Sounds like a day at the office, doesn't it?
Communication with a toddler is actually a great school. In fact, improving my communication skills is the best gift Idris has offered to me. A gift i can take to the office every day.
The first thing i learned is repetition & consistency. If you want people to be engaged and understand, you have to communicate the same message many times. It is important to keep the message clear & short. Make it easy to imprint in peoples minds and be clear about it. Like a toddler learning a new word. No deviation, no different versions of it. Consistency is key. Yes it will take time to make it happen, but once this basic milestone is achieved, you have locked a basic communication code with the team. A base you can build trust & expectations that will make you achieve great results.

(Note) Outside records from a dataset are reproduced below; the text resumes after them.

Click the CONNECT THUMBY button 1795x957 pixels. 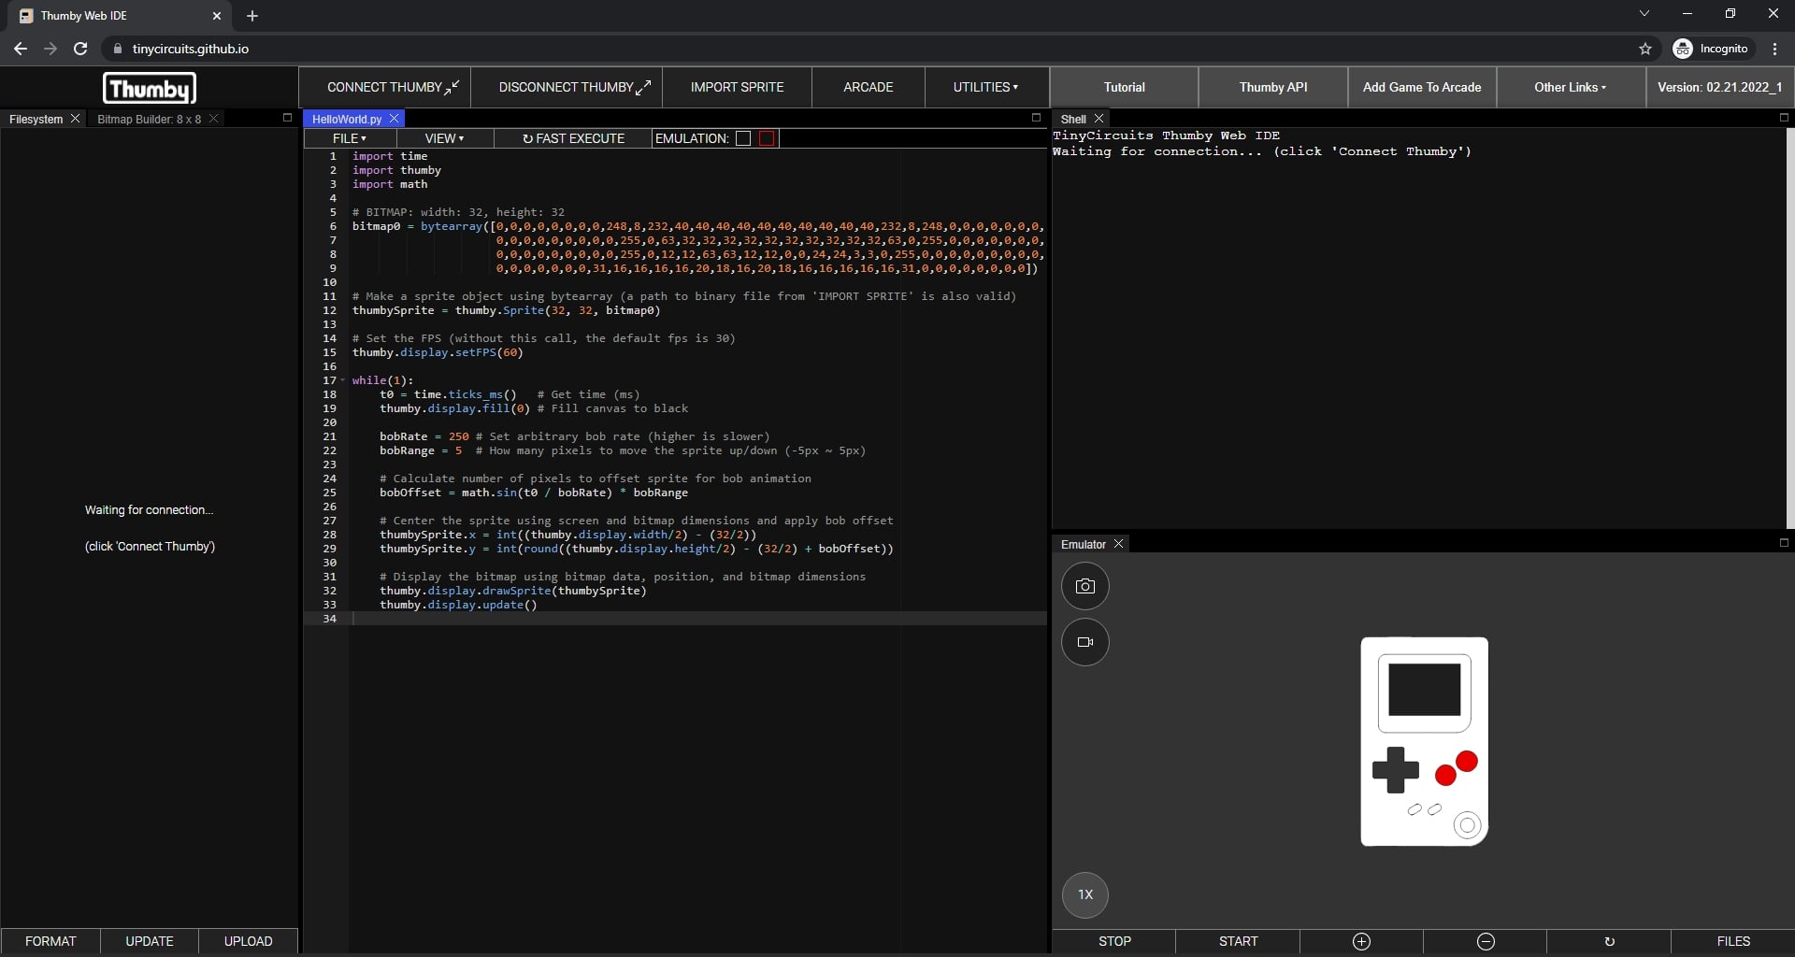coord(393,87)
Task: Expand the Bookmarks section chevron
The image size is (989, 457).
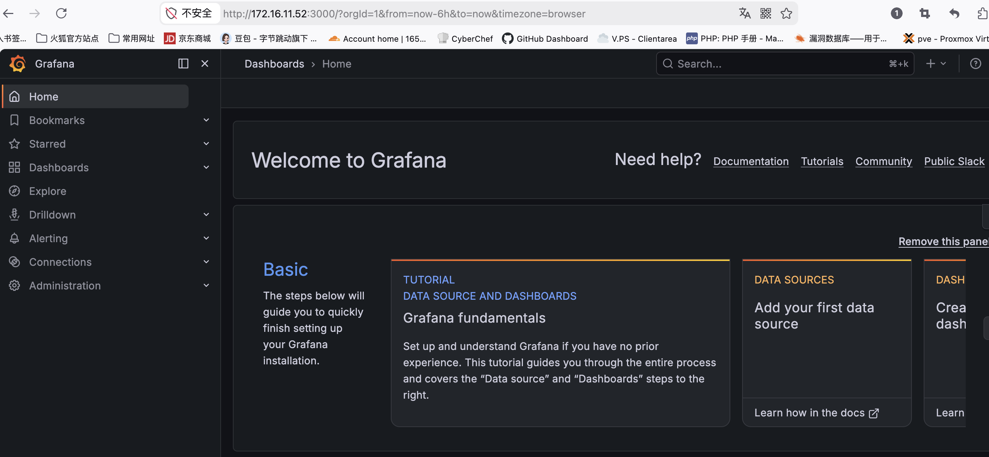Action: pos(206,120)
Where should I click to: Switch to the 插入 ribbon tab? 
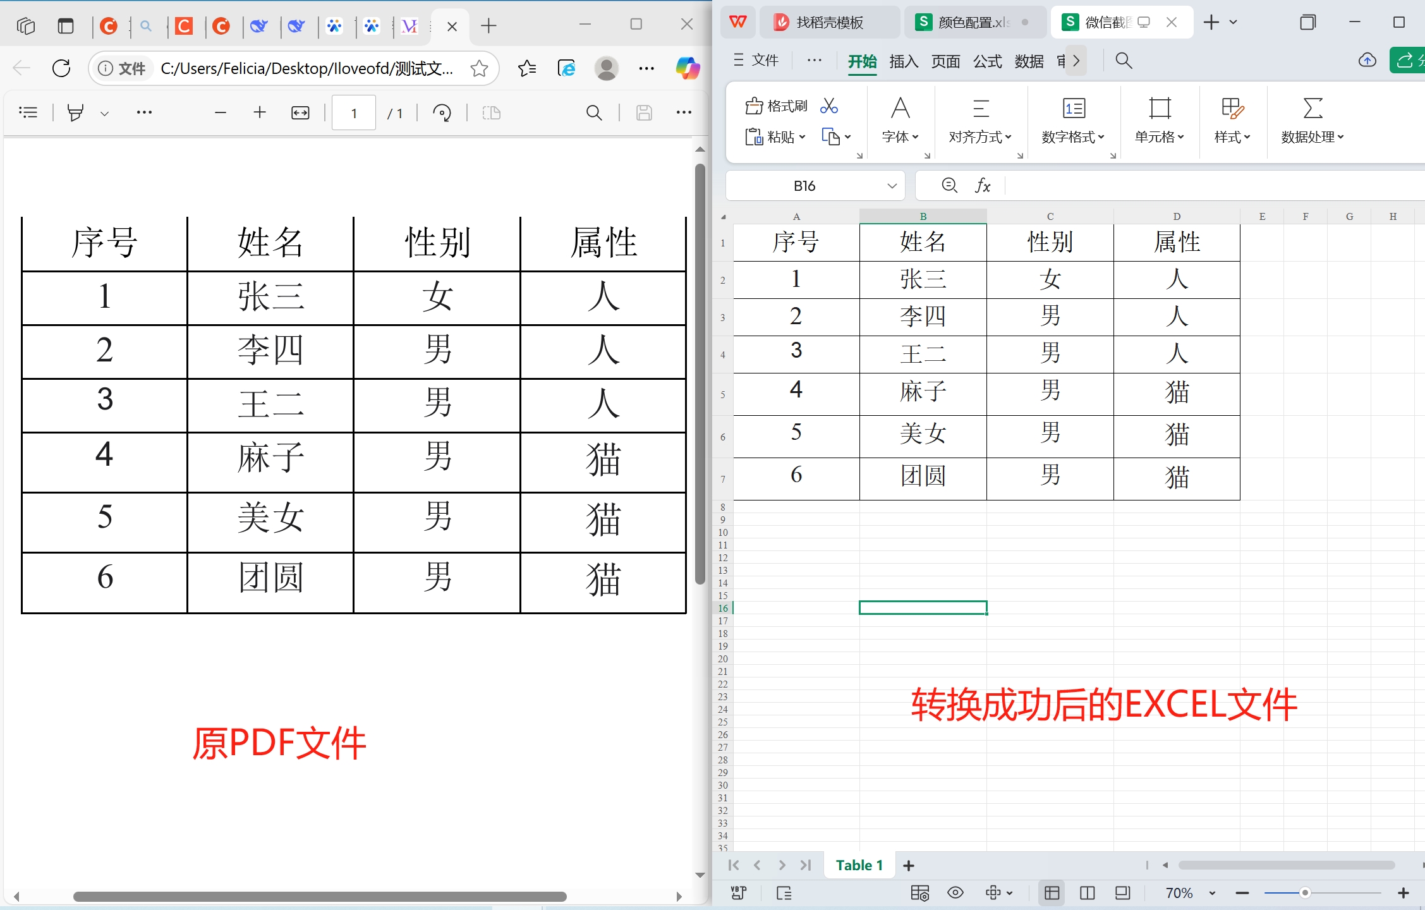point(903,61)
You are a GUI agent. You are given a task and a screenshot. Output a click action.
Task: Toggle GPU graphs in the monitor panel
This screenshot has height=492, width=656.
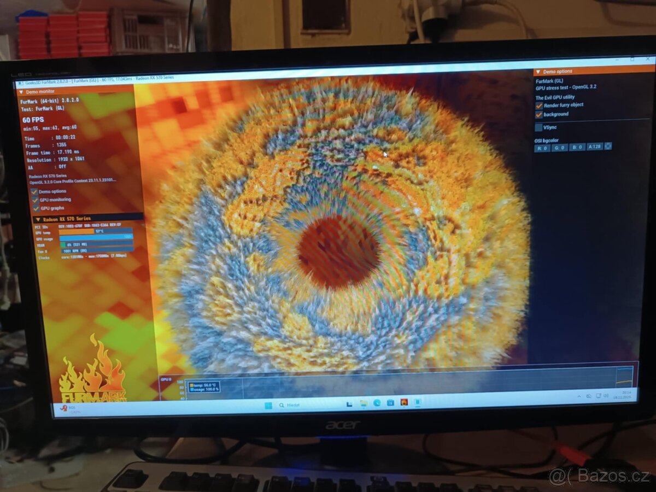click(x=35, y=208)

Once this is established the second thing i learned (the hard way) is managing emotions in communication. A toddler will be happy with you most of the time & sometimes his emotional intelligence will hit Red Alert. In most cases you don't know why. Maybe something you have done annoyed him to death or even something that is completely irrelevant to you freaks him out.

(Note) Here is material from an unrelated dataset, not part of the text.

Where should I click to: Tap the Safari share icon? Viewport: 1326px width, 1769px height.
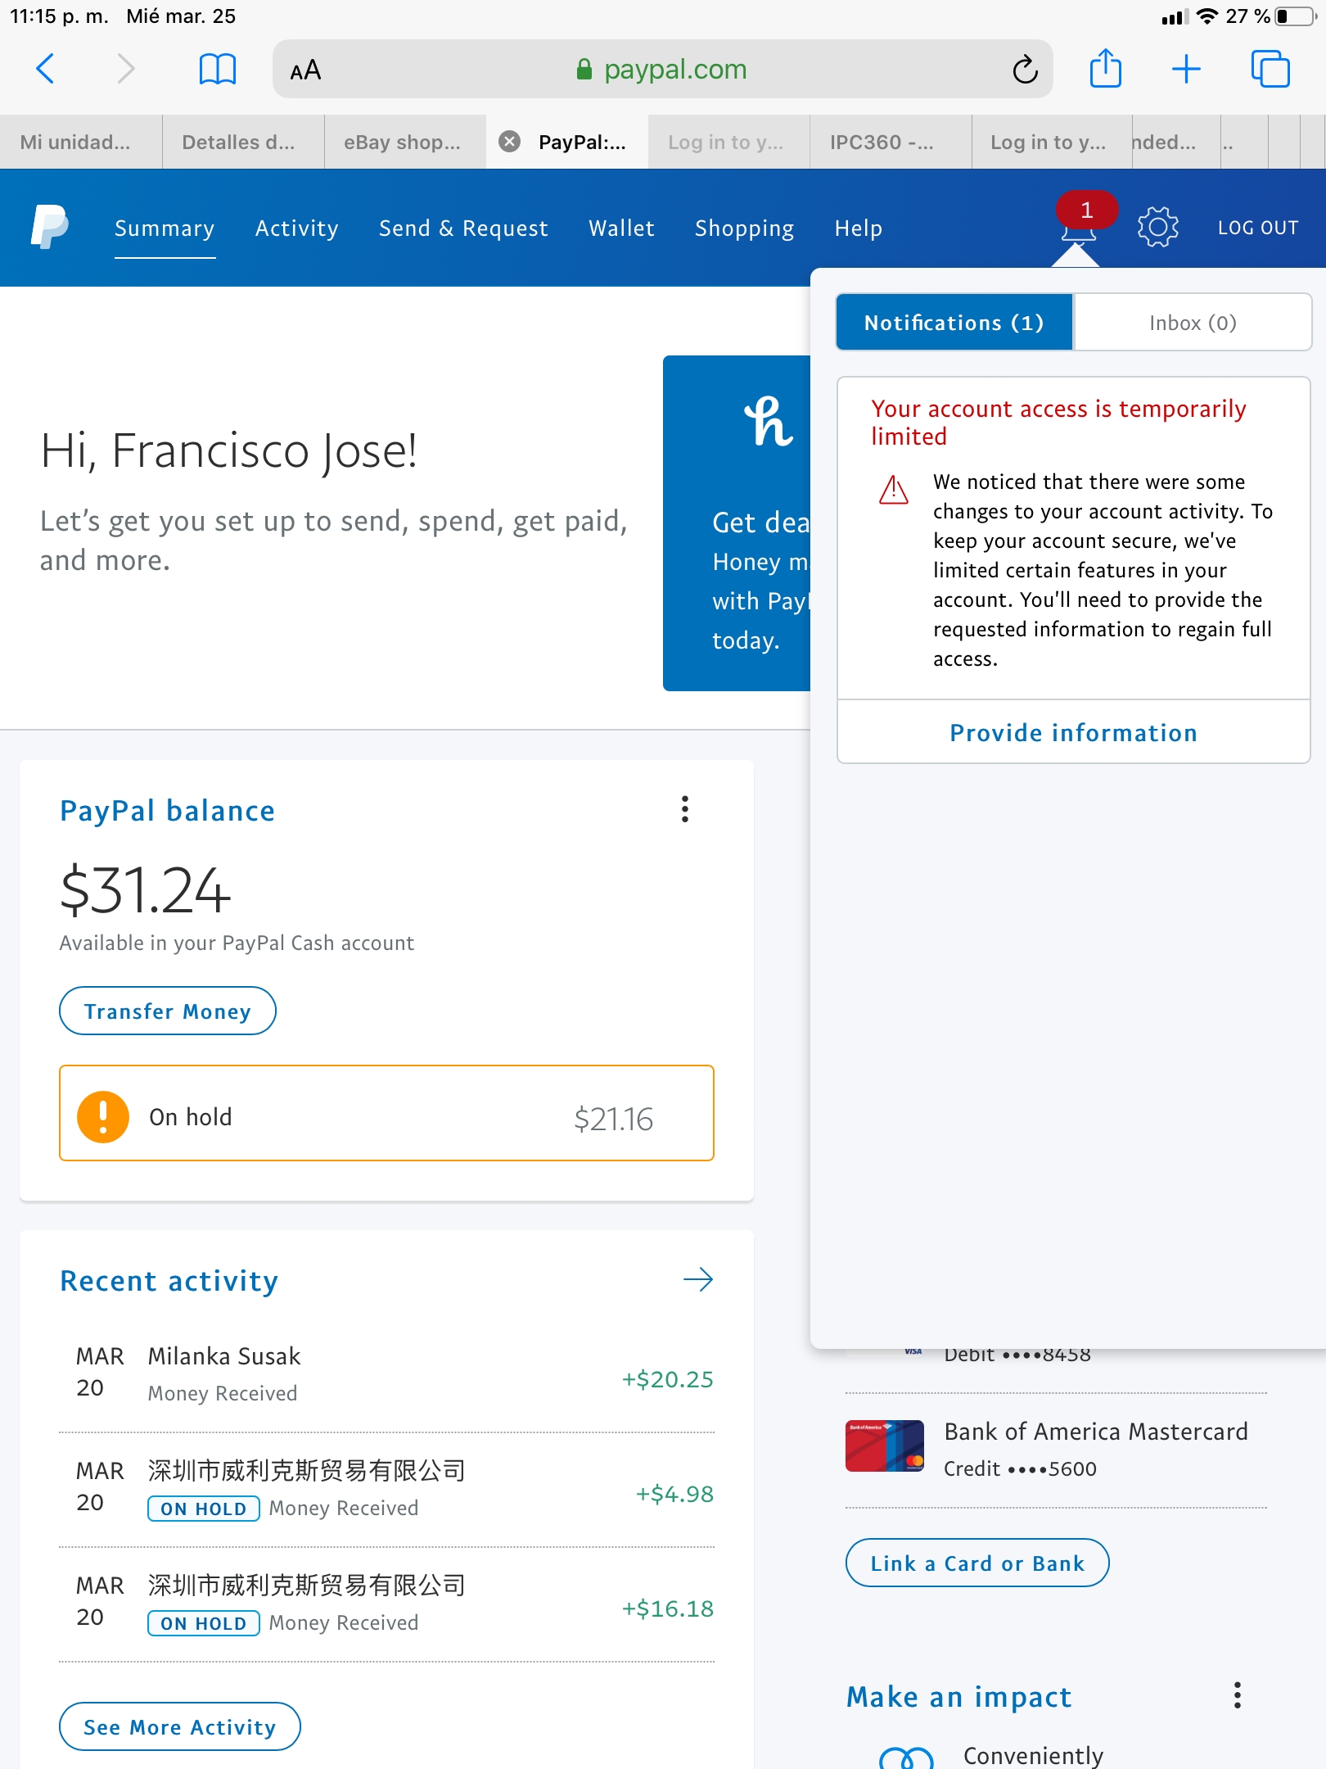click(1105, 69)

Sounds like a project/team member you know?
The key here is too remain calm. No matter what happens, no matter how hard the situation seems, it is important to remain calm. You always need to be the grown up, the mature person that keeps it together & set the pace of how the whole thing will go down. The other important bit is to understand the motive of the emotional reaction. This is the hardest one as you need to take the time to understand. Ask the right questions. Sometimes even go to a conflict if it needs to be solved using productive arguments ("wouldn't be better for you if we do this?" "If this is not feeling right the way you approach it maybe try an other way instead"?). Lastly & this is tricky, you need to maintain the balance in the team (family). When emotional explosions happen (toddler/team member) you need to make sure that the strong team member(s) that can move the needle & make the difference in the team is staying motivated with high morale (mommy). You need to take the time & take any input into consideration & act upon it. "You need to protect & nurture the horse (high performer) that will win your race".
I really don't know what i have been doing in my life before i have Idris. He is the best teacher i ever met, sharing with me knowledge everyday with high focus on kindness & fun. I'm grateful for the fact that he is effortlessly showering me with insights without expectations in return.
Thank you Idris. This one is for you.